Die Flexible Kapitalgesellschaft
Aufgrund ihrer erheblichen Flexibilität und Kostenersparnis ist die neue FlexKap auch für die Baubranche eine erwägenswerte neue Gesellschaftsform, die in den nächsten Jahren wohl immer mehr an Bedeutung gewinnen wird. Warum? Die FlexKap bietet eine neue Alternative zu den beiden »alten« Kapitalgesellschaften. Die Vorteile: Eine schnelle Entscheidungsfindung verbunden mit einer größeren Flexibilität bei Gesellschafterbeschlüssen, eine dynamische Gesellschafterstruktur und eine einfachere Beteiligung der Mitarbeiter am wirtschaftlichen Erfolg (durch Unternehmenswertanteile – die es bei der GmbH nicht gibt).1
Die dynamische Gesellschafterstruktur findet ihre gesetzliche Grundlage in § 12 FlexKapGG. Demnach ist es für die Übertragung von Geschäftsanteilen ausreichend, wenn ein Notar oder ein Rechtsanwalt eine Urkunde darüber errichtet.
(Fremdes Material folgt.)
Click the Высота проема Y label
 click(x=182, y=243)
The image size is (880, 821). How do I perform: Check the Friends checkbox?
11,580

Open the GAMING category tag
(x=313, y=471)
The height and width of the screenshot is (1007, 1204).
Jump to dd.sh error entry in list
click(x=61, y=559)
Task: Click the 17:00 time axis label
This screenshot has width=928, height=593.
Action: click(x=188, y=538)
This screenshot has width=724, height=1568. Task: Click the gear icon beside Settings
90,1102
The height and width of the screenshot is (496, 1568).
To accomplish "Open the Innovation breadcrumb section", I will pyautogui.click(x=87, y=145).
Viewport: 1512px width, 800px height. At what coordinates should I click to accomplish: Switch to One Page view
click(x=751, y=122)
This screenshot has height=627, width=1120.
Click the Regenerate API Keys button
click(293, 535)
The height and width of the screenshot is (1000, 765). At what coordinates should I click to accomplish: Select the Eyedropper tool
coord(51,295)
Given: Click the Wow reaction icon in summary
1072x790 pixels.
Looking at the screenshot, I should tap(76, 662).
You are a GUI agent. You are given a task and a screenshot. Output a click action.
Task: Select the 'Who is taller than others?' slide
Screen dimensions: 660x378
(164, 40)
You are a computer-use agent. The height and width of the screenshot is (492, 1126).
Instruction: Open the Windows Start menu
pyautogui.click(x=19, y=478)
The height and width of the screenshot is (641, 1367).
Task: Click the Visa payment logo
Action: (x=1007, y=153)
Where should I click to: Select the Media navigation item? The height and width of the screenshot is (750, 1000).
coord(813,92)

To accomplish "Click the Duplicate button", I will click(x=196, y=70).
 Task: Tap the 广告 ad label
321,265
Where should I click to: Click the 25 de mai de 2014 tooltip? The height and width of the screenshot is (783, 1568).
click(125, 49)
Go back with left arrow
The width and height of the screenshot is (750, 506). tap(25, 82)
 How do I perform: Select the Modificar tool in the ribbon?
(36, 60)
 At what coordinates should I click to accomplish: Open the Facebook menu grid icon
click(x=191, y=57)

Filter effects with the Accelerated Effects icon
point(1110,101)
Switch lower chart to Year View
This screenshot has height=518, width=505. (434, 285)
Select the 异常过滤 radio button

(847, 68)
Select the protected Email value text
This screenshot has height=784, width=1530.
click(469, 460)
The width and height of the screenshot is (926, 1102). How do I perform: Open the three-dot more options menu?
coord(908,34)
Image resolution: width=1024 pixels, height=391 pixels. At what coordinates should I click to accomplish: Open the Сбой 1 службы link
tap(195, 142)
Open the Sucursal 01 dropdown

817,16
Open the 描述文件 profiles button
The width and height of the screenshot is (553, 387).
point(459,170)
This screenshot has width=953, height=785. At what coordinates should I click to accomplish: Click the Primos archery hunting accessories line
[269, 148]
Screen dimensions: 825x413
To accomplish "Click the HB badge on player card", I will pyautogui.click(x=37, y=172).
Die Belehrungspflicht und die Prüfung der Zulässigkeit der Übertragung bestehen jedoch weiter.2 Da damit auf einen Notariatsakt verzichtet werden kann, bietet die FlexKap Zeit-, Kosten- und Geschwindigkeitsvorteile.3
Die Beteiligung am wirtschaftlichen Erfolg bezieht sich in erster Linie auf den gewinnbringenden Verkauf des Unternehmens an Investoren und weniger auf eine Beteiligung am laufenden Gewinn.4 Da die Flexible Kapitalgesellschaft die Gesellschaftsformen der GmbH und AG vereint, kann der Gesellschaftsvertrag auch die Ausgabe von »Unternehmenswert-Anteilen« vorsehen. Der Mindestbetrag für die Stammeinlage eines einzelnen Gesellschafters beträgt einen Euro, wodurch auch eine sehr geringe Beteiligung an der FlexKap möglich ist.5 Darüber hinaus sind bei der FlexKap Kapitalmaßnahmen zulässig, die bisher nur bei der AG möglich waren (bedingte Kapitalerhöhungen etc.).
Die Flexible Kapitalgesellschaft ist ein innovatives Modell, das die Rechtslandschaft für Unternehmen grundlegend verändern kann. Für Bauunternehmen, die den Wandel aktiv gestalten und ihre Wettbewerbsfähigkeit stärken wollen, kann die FlexKap eine zukunftsorientierte Lösung bieten. Ob die FlexKap die richtige Wahl ist, hängt natürlich von den individuellen Bedürfnissen und der Risikobereitschaft des Bauunternehmens ab. Eine eingehende Prüfung durch Experten wird daher empfohlen.